1. YAZARLAR

  2. KENAN ALPAY

  3. Mesajın Mahiyeti ve Muhasebenin Kapsamı
KENAN ALPAY

KENAN ALPAY

Yazarın Tüm Yazıları >

Mesajın Mahiyeti ve Muhasebenin Kapsamı

29 Haziran 2018 Cuma 05:42A+A-

Kendi kazandıkları üzerine değil de karşı tarafa kaybettirdiklerini üzerine muhasebe yapmak siyasette öteden beri adet olmuş. Bunun biraz daha iyisi sadece kazandıkları üzerinde durup kaybettiklerini örtmeye veya unutturmaya girişiyor. Oysa tek taraflı görülen hesap hiç bir zaman muhasebe sayılmaz. Yediğin golleri inkar edip maçın skorunun salt attığın gollere göre ilan etmek nerede görülmüş!?
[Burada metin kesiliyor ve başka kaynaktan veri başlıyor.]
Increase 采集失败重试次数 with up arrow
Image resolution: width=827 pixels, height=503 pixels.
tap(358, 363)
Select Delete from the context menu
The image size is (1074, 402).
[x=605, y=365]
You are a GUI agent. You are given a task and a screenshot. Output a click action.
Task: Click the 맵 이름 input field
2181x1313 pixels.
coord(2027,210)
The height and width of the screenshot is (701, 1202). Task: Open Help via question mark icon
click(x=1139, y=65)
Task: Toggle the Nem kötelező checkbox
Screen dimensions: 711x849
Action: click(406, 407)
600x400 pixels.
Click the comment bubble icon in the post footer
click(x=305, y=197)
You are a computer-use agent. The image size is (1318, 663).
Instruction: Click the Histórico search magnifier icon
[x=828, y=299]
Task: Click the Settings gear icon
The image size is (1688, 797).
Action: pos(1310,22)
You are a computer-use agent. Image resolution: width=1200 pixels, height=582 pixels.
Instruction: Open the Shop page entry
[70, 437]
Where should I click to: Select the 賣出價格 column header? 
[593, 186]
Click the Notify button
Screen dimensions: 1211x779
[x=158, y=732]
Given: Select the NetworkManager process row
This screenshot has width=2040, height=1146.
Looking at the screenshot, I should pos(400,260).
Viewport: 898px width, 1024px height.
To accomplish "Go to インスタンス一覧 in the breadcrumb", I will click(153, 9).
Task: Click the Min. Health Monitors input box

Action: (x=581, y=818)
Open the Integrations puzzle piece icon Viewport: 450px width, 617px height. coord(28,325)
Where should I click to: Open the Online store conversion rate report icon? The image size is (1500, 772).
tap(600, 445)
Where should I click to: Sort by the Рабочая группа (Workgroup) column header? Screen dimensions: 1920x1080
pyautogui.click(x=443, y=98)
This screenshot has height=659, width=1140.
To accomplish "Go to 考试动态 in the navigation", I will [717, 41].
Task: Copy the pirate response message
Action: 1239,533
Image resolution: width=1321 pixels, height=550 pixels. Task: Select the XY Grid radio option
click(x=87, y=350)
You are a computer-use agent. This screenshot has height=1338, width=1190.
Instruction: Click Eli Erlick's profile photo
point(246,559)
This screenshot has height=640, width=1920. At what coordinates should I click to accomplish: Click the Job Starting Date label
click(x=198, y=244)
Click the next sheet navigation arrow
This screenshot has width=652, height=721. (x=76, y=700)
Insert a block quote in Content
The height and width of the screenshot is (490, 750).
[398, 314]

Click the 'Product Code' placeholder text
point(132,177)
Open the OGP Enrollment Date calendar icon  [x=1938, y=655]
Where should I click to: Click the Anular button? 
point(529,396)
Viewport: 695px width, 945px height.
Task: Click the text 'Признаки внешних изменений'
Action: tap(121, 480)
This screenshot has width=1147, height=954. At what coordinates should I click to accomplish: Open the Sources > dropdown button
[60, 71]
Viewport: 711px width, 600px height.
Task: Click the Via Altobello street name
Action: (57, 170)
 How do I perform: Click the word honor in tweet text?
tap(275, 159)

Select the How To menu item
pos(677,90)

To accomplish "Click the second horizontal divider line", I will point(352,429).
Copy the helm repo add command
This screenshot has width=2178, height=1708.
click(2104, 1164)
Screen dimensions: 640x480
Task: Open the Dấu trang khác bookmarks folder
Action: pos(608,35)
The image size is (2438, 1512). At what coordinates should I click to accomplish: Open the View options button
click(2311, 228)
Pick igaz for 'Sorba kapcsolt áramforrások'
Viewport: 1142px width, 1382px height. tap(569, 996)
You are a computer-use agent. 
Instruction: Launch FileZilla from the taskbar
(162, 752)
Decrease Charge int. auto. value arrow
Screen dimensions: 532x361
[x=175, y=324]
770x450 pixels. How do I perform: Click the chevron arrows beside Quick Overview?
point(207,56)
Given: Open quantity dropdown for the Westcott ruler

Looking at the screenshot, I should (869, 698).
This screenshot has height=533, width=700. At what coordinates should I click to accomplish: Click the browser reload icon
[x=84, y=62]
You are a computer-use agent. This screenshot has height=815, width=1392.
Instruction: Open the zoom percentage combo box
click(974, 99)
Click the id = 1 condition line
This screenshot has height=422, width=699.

Gelin görün ki ‘ayranım ekşi’ dememek için türlü mazereteler üretenler mi dersiniz kayıplarını başka adreslere fatura etmek için yarışa girenler mi dersiniz adeta siyaset sahnesinde bir cümbüş sergileniyor. “Biz kazandığımız için onlar kaybetti” demek yerine “onlar kaybettiği için biz kazandık” demek propaganda tekniği açısından daha etkili ve kalıcı izler bırakıyor demek ki. Ne sorulursa sorulsun, hangi itiraz dile getirilirse getirilsin siyaset esnafının bir sonraki seçime kadar cevapları hazır ve usanmaksızın mütemadiyen tekrar ediyorlar.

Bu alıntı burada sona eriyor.